In 2018, Hockenberry pleaded for absolution in a Harpers magazine essay. The responses amounted to a collective, “Boy, bye!” (A sampling: here, here, here, and this roundup of comments from some of his accusers.) The critics were right. Hockenberry’s essay is, by turns, dismissive, defensive, depressingly tone-deaf. He owns up to being “obnoxious” and “overbearing,” in editorial meetings, but denies having been “a racist bully.” He admits to exercising “bad judgment” in making “romantic” overtures to women coworkers, but denies accusations of harassment or groping. He talks about the failure of his marriage, his sexual insecurities, and how hard the scandal has been on him and his five children.

Clearly unable to read the room, he suggests that going forward, perhaps he could play a role in helping “[T]o fill a void of human understanding created when the centuries-old, flawed, repressive, and degrading traditions of courtship manners and sexual decorum were wiped out at the end of the twentieth century.” He thinks the late feminist writer Andrea Dworkin might have approved and we should all read Lord Byron and he feels like the title character in Vladimr Nabokov’s “Lolita” – “her innocence lost along with any identity other than sexual” – or something like that. (This last bit had me wondering whether he knew that Nabokov’s novel was based on the kidnapping and sexual exploitation of a real child.)

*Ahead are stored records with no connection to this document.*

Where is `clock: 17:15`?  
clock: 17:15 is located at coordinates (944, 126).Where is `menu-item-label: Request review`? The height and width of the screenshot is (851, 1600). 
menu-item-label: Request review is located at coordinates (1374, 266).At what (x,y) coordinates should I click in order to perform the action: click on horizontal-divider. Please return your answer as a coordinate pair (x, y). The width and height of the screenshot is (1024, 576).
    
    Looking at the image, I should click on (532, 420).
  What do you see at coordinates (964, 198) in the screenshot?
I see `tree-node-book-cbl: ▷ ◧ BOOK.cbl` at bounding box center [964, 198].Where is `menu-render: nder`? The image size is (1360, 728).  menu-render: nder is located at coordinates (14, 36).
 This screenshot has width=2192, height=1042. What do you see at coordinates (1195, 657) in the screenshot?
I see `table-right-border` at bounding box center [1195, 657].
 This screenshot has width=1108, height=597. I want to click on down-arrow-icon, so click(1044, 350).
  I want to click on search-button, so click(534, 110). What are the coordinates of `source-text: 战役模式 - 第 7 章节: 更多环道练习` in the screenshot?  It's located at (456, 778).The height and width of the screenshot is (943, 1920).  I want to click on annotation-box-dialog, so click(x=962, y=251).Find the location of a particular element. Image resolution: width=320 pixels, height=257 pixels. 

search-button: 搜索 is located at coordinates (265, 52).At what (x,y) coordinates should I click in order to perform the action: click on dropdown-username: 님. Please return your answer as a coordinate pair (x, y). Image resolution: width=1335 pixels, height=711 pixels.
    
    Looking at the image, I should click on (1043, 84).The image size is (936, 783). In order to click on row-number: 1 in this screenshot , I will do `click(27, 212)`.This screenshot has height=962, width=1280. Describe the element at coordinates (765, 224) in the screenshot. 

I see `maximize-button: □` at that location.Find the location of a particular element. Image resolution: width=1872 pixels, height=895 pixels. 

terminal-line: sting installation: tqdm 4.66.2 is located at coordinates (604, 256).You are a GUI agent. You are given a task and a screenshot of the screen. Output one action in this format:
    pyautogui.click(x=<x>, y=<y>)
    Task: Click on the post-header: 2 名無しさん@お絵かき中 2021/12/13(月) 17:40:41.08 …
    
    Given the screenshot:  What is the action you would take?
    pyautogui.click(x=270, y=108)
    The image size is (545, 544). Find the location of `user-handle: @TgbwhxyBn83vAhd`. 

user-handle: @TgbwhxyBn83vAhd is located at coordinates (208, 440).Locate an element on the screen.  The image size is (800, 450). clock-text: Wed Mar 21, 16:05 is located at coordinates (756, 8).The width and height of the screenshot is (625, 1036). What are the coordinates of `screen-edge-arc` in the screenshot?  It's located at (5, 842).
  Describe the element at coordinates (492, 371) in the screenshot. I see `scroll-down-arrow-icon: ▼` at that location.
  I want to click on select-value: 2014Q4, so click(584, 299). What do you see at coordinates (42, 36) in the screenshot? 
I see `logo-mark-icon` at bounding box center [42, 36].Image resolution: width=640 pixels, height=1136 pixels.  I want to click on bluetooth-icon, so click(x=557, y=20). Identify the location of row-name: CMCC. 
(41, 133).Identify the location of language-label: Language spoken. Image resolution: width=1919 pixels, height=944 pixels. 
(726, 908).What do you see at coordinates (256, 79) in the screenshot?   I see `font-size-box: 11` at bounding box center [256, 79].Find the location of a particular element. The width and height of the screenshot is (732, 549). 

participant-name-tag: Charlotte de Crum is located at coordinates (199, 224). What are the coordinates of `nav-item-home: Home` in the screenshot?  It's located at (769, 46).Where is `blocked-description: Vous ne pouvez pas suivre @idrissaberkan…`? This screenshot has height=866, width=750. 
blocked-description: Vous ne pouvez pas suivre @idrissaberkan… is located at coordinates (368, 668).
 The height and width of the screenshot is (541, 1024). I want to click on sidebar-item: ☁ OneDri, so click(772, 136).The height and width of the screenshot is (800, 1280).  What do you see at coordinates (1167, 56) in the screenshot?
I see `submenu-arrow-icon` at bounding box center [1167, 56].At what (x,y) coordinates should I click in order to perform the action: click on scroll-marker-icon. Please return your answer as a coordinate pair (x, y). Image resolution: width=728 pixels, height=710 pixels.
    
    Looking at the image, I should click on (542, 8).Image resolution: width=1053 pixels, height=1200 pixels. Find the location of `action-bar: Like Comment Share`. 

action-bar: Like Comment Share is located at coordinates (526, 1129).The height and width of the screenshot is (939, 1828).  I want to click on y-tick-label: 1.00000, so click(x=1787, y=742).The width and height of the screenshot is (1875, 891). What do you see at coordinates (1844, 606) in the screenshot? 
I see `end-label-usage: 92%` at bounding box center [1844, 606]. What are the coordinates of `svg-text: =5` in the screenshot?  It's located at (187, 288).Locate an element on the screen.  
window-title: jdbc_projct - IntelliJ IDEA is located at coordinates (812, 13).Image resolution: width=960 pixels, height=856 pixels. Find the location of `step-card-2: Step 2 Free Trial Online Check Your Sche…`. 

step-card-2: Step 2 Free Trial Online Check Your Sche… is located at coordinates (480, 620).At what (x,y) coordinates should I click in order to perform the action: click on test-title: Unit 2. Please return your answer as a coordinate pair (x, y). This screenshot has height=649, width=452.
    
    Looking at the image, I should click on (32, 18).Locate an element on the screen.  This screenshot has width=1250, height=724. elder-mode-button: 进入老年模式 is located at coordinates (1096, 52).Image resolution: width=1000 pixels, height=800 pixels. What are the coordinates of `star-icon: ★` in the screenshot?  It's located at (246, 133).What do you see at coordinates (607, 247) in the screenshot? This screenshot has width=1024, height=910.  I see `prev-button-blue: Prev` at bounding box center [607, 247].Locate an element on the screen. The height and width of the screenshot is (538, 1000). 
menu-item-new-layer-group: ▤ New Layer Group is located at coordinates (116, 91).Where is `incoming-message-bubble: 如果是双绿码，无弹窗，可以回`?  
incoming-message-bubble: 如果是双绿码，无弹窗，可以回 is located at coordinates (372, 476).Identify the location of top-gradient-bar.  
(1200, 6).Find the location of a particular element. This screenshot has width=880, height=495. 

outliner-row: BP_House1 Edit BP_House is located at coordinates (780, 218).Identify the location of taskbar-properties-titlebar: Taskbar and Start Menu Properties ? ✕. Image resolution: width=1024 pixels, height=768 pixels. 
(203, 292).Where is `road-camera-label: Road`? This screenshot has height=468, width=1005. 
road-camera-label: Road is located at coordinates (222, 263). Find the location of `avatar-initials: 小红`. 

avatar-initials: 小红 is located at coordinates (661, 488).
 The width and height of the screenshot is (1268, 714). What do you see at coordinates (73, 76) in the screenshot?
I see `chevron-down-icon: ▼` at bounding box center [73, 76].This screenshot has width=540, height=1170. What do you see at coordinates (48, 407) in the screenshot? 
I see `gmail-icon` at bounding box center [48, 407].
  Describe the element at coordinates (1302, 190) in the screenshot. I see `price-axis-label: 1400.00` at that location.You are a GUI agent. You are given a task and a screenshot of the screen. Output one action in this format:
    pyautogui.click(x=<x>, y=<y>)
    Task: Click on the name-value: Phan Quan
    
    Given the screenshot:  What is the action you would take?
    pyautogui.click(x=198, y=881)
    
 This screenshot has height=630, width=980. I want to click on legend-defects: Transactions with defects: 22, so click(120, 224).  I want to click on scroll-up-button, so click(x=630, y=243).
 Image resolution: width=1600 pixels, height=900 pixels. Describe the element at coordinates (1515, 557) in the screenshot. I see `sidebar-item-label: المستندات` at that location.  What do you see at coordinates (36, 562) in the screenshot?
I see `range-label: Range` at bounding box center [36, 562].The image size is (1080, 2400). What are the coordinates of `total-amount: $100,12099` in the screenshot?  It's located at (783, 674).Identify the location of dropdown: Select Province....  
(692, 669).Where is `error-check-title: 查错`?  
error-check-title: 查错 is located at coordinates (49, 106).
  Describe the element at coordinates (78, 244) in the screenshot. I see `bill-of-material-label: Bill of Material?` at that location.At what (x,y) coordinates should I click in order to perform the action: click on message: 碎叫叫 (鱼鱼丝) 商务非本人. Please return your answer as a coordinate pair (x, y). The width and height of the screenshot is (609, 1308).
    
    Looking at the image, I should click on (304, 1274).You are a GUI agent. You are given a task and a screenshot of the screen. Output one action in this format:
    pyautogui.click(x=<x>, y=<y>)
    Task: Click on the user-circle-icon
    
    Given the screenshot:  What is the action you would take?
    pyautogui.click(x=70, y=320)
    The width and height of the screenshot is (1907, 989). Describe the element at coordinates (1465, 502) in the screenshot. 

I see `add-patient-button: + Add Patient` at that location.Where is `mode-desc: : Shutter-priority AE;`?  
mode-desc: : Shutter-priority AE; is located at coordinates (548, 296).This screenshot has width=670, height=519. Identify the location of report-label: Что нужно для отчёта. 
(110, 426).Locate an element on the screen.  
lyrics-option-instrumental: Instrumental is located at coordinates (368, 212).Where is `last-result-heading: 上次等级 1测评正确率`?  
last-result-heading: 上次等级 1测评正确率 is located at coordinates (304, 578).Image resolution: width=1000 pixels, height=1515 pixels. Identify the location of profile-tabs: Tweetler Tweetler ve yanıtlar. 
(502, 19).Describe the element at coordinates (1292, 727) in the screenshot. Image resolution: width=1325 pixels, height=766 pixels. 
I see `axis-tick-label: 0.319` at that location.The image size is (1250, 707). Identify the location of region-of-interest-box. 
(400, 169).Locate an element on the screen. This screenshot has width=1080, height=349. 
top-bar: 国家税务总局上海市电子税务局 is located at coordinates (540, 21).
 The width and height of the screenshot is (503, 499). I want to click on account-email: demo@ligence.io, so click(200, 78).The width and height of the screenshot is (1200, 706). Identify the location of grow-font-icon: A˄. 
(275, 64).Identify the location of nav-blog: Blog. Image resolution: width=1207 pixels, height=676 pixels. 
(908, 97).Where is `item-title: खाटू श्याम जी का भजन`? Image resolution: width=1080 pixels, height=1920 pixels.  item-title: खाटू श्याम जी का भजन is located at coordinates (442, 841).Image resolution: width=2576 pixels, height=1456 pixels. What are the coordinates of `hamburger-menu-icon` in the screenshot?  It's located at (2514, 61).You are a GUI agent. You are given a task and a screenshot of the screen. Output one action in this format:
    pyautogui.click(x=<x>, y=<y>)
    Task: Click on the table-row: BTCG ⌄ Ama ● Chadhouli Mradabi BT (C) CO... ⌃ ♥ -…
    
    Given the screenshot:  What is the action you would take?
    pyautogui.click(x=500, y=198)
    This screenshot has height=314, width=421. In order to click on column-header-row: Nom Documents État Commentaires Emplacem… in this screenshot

One thing Hockenberry is right about was that people our age grew up with some screwed-up norms around acceptable behavior at work and in the wild. The boss chasing the secretary around the desk was a punchline during our childhoods. When Rock Hudson, that strong, square-jawed hero, deceived and overpowered Doris Day in the movies, that was a happy ending. Tony Randall’s portrayal of a middle-aged man’s effort to get a teenaged girl drunk and have sex with her was comedy suitable for family viewing.

In 1991, when I helped Sylvester Monroe cover the Senate Judiciary Committee’s hearing on Anita Hill’s allegations against Supreme Court nominee Clarence Thomas for Emerge magazine, I felt the pain many Black women felt as they realized that neither Black men or non-Black feminists fully understood our intersectional perspective. I read Black Scholar’s roundtable on the hearings and the Toni-Morrison-edited essay collection Race-ing Justice, Engendering Power with a certain desperation, trying to figure out who to be, how to be, and what to teach my young daughter and son about who they could be and how they should be. (Patricia Williams’s essay in that collection, “A Rare Case Study of Muleheadedness and Men,” which casts Anita Hill as a Gulliver captured by Lilliputians, remains the most satisfying thing I have ever read on what it felt like to navigate the professional world as a young Black woman.)

As I get older, I struggle to recall images of older Black women that that don’t treat their sexuality as a joke. Even Eartha Kitt can’t get no satisfaction without resorting to sexual harassment.

There’s a popular quote from the late author, Toni Morrison: “If there’s a book that you want to read, but it hasn’t been written yet, then you must write it.” It’s distinctly possible that while she might have meant to encourage, the quote might also have been a rejoinder to people who wanted to take her to task for not having written the books they imagine they would have written. Still, if we’re going to have healthier relationships in our personal and professional lives, we need to produce more media that show what it looks like when mature, self-actualized people of a variety of ages, races, genders, cultures and physical and cognitive abilities work, love and live in community. I don’t know that I’m the person to write those stories – literary agent Kate McKean is probably right that we frequently underestimate what it takes to produce a bestseller — or any other successful media project, for that matter. But perhaps it’s worth a try.